It could also pave the way for the exploration of therapies that slow down or reverse ageing, researchers suggested.
The study, published in the journal Nature, identified stem cells that gradually take over blood production between the ages of 50 and 60.
These cells, known as 'clones', prefer to produce myeloid cells, a type of immune cell linked to chronic inflammation.
Young people have between 50,000 and 200,000 stem cells, which are responsible for replacing between 100 billion and 200 billion blood cells every day.
'As we age, some of these stem cells disappear and their function needs to be taken over by others, which then expand,' said Dr Lars Velten, group leader at the Centre for Genomic Regulation (CRG) in Barcelona.
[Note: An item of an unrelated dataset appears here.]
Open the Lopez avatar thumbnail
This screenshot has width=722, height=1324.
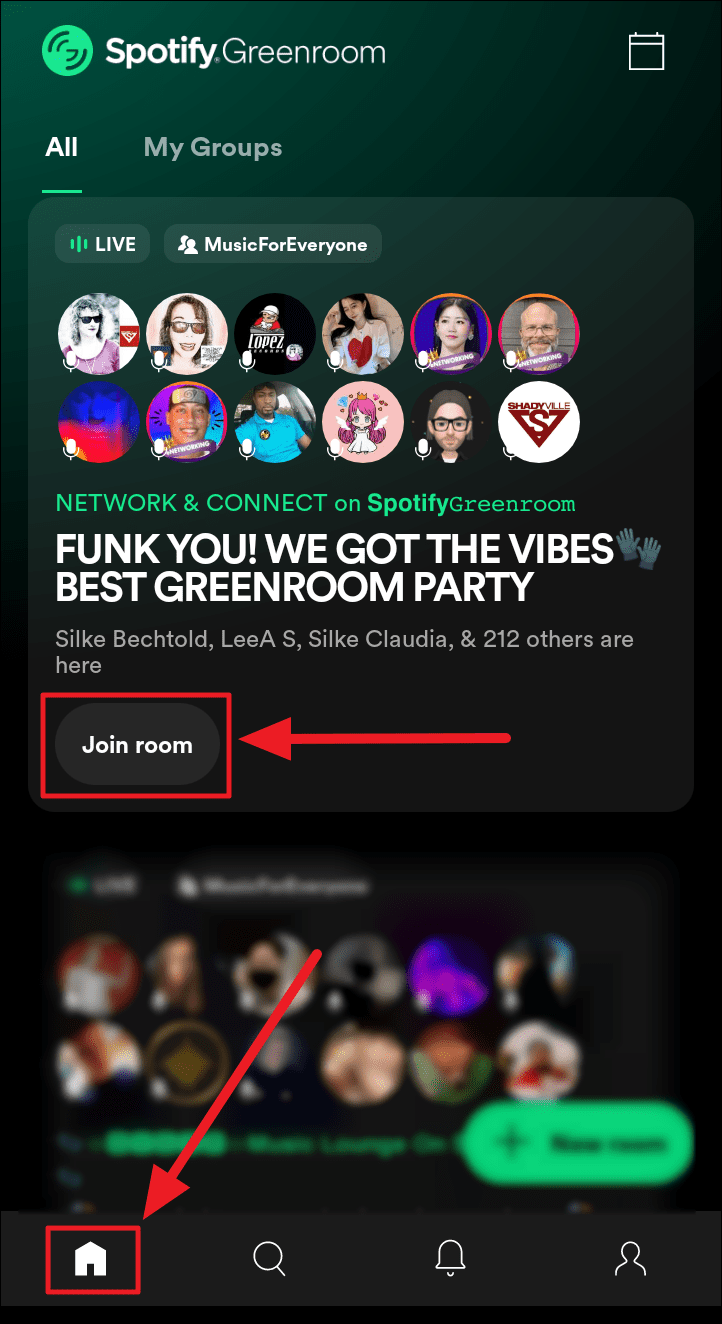[275, 334]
'And by the age of 50 or 60, we get these clones. This is a group of cells that stem from the same mother stem cell.
'And these clones are important because they are first step in leukaemia formation, and they also contribute to inflammation, because the blood cells that derive from them are emitting molecules that fuel the inflammation process, and therefore there's also this link to heart disease risk.'
According to Dr Velten, tracking every blood cell back to its original stem cell has been possible only in animal research.
His team looked at changes in the chemical tags, known as methylation marks, attached to DNA.
Theses tags help cells know which genes to switch on and off, and when a stem cell divides, methylation marks are copied to its daughter cells.
'This is sort of like having a unique barcode for every cell when we're young, and then this barcode identifies all the descendants, all the children and grandchildren and great-grandchildren, of these cells as we age,' Dr Velten added.
To read these 'barcodes', scientists developed a technique known as EPI-Clone.
They used it to reconstruct the history of blood production in both mice and humans, tracing which stem cells contributed to making blood.
In older mice, EPI-Clone showed that blood stem cells comprised just a few dozen large clones.
The pattern was also found in humans, with larger clones taking over blood production from age 50.
This discovery could one day allow doctors to look at how a patient's blood is ageing, potentially years before diseases develop, researchers suggested.
Dr Alejo Rodriguez-Fraticelli, also group leader at IRB Barcelona, said: 'The idea is that this could be an early intervention tool for cancers, starting with blood cancers, where we know that expansions in these stem cells identify individuals that are at risk of developing blood malignancies.'
The study also found many of the dominant clones produced myeloid cells, which are linked to chronic inflammation.
Research using mice has shown removing these particular clones can rejuvenate blood stem cells.
Researchers are hopeful the tool could pave the way for the exploration of rejuvenation therapies in humans as it allows for scientists to pinpoint problematic clones.
Dr Rodriguez-Fraticelli added: 'If we target the expanded clones, there may be the hope that we may ablate them and then let the diversity of the hematopoietic system, the blood regeneration system, really rejuvenate.'
Dr Velten said: 'If we want to move beyond generic anti-ageing treatments and into real precision medicine for ageing, this is exactly the kind of tool we need.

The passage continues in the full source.